Understanding liver disease in children with obesity
Understanding the Metabolic Pathology of Pediatric Obesity and NAFLD
This study is trying to understand how liver disease affects children with obesity by comparing their liver changes to those of other kids with and without the disease.
Quick facts
| Phase | Not applicable |
|---|---|
| Study type | Interventional |
| Enrollment | 100 (estimated) |
| Ages | 10 Years to 20 Years |
| Sex | All |
| Sponsor | University of Oklahoma Academic / other |
| Locations | 1 site (Oklahoma City, Oklahoma) |
| Trial ID | NCT05430178 on ClinicalTrials.gov |
What this trial studies
This project investigates the metabolic and molecular changes in the liver of children with nonalcoholic fatty liver disease (NAFLD) compared to age-matched controls.
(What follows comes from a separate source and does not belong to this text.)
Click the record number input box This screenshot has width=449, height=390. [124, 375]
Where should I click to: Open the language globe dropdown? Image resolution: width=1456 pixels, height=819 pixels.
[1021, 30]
It employs a cross-sectional design where participants undergo metabolic tests and, for those in the NAFLD group, a liver biopsy as part of their clinical care. The study aims to identify specific RNA and protein variations that may contribute to the progression of NAFLD in pediatric patients. Control groups include obese and normal weight children without NAFLD, as well as a liver control group undergoing surgery for unrelated conditions.
Who should consider this trial
Good fit: Ideal candidates are children aged 10 to 20.9 years with a diagnosis of NAFLD or those who are obese or of normal weight without NAFLD.
Not a fit: Patients with chronic illnesses that affect metabolic variables or those with diagnosed NAFLD who are not scheduled for a liver biopsy may not benefit from this study.
Why it matters
Potential benefit: If successful, this research could lead to better understanding and management of NAFLD in children, potentially preventing severe liver disease.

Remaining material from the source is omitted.